The main parameter to vary for a `dd` benchmark is the blocksize, but benchmarks
testing the conversions that are supported by `dd` could also be interesting.

`dd` has a convenient `count` argument, that will copy `count` blocks of data
from the input to the output, which is useful for benchmarking.

## Blocksize Benchmarks

When measuring the impact of blocksize on the throughput, we want to avoid
testing the startup time of `dd`. `dd` itself will give a report on the
throughput speed once complete, but it's probably better to use an external
tool, such as `hyperfine` to measure the performance.

Benchmarks should be sized so that they run for a handful of seconds at a
minimum to avoid measuring the startup time unnecessarily. The total time will
be roughly equivalent to the total bytes copied (`blocksize` x `count`).

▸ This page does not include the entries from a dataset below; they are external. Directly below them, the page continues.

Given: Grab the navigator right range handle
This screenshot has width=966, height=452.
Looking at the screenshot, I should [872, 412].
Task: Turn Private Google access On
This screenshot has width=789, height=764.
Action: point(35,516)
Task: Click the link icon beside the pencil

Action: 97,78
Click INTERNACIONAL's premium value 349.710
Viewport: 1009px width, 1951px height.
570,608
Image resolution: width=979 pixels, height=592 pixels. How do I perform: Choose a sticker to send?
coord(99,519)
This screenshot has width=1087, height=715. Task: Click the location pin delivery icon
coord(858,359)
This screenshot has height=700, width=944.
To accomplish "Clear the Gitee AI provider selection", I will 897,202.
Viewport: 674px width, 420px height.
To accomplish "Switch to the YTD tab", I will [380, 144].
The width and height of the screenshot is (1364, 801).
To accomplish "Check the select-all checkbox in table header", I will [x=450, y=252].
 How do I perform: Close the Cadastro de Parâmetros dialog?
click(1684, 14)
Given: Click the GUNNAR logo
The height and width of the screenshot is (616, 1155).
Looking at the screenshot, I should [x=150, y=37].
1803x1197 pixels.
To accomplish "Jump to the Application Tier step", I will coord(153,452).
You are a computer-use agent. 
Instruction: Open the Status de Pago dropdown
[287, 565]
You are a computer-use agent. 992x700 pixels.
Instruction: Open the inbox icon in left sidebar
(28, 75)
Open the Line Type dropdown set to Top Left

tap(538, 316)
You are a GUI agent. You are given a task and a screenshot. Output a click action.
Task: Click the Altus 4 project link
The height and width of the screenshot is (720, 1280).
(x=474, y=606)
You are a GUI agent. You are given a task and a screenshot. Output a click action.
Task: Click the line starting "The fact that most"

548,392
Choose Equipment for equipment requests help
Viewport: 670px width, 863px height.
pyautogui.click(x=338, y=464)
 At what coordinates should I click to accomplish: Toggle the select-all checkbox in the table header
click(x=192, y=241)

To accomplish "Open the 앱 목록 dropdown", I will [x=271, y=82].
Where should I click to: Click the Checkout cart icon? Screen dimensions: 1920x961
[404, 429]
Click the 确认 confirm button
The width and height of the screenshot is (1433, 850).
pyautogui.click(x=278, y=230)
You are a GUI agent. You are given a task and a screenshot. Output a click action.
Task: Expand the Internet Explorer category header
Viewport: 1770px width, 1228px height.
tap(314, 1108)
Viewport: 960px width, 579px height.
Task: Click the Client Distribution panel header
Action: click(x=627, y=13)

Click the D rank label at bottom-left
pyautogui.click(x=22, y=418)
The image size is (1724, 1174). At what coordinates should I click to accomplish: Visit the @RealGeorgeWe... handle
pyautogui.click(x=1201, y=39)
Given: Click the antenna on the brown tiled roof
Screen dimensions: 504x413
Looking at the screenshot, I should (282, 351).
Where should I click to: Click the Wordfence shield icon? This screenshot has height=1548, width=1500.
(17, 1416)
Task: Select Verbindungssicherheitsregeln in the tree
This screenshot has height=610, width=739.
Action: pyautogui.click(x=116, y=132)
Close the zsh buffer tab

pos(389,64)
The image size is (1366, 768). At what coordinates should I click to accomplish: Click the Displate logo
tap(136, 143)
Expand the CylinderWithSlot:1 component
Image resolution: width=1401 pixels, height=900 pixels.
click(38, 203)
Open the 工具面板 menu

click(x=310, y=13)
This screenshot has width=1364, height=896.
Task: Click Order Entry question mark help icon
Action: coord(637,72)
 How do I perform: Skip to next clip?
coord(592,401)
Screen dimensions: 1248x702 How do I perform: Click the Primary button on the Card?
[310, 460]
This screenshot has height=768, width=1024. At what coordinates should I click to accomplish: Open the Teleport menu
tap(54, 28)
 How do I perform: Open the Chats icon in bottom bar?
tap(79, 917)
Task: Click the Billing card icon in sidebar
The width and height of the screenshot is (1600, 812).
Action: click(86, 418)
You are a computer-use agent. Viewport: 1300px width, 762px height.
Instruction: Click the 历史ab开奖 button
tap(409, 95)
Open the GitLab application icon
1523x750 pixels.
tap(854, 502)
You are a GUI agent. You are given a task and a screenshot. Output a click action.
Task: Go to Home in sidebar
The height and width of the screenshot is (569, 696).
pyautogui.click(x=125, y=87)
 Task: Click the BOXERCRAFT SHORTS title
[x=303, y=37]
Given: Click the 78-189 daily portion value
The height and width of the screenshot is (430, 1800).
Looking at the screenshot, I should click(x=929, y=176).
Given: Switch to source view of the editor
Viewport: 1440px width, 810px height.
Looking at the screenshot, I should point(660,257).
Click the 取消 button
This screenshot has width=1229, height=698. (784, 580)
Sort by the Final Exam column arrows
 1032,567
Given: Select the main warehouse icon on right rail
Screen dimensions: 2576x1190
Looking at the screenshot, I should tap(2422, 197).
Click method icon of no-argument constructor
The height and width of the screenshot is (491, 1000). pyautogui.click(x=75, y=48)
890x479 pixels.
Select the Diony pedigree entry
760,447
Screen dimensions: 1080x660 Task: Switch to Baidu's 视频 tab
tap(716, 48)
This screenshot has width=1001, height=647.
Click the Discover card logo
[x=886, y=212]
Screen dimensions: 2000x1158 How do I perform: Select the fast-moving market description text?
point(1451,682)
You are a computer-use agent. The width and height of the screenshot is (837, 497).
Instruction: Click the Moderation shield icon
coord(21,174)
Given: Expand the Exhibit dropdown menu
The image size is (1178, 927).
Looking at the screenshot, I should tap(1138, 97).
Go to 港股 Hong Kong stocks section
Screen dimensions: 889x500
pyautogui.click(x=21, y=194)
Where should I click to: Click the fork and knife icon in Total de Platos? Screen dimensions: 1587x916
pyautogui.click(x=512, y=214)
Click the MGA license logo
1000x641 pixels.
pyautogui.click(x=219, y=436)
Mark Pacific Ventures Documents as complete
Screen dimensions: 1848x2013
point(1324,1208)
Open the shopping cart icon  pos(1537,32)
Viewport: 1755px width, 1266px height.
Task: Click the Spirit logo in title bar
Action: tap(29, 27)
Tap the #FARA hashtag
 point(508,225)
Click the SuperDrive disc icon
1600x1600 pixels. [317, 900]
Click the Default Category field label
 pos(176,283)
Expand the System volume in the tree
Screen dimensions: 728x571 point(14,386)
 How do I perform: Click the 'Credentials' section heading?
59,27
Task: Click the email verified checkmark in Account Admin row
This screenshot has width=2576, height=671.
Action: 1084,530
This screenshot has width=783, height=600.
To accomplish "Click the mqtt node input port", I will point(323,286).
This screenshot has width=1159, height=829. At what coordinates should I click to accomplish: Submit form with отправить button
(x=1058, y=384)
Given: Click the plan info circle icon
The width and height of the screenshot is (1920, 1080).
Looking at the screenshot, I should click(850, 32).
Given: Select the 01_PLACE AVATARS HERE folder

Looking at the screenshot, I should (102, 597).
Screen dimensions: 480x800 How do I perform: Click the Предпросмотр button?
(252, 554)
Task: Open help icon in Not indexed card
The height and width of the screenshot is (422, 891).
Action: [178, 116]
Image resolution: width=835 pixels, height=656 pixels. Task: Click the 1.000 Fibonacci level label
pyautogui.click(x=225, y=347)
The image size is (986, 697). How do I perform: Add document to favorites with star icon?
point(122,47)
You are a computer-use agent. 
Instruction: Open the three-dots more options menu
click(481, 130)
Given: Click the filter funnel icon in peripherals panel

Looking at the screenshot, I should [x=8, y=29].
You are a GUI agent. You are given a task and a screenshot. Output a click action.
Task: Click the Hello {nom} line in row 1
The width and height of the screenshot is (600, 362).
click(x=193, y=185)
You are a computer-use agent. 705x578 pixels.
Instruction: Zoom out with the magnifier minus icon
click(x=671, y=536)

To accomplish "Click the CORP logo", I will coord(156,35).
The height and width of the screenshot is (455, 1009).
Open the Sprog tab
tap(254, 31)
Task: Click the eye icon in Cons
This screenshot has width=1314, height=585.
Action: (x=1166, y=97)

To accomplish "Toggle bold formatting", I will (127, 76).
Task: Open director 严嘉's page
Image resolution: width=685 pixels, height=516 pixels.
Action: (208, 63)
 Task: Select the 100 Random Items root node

Some useful invocations for testing would be the following:

```shell
hyperfine "./target/release/dd bs=4k count=1000000 < /dev/zero > /dev/null"
hyperfine "./target/release/dd bs=1M count=20000 < /dev/zero > /dev/null"
hyperfine "./target/release/dd bs=1G count=10 < /dev/zero > /dev/null"
```

Choosing what to benchmark depends greatly on what you want to measure.
Typically you would choose a small blocksize for measuring the performance of
`dd`, as that would maximize the overhead introduced by the `dd` tool. `dd`
typically does some set amount of work per block which only depends on the size
of the block if conversions are used.

As an example, <https://github.com/uutils/coreutils/pull/3600> made a change to
reuse the same buffer between block copies, avoiding the need to reallocate a
new block of memory for each copy. The impact of that change mostly had an
impact on large block size copies because those are the circumstances where the
memory performance dominated the total performance.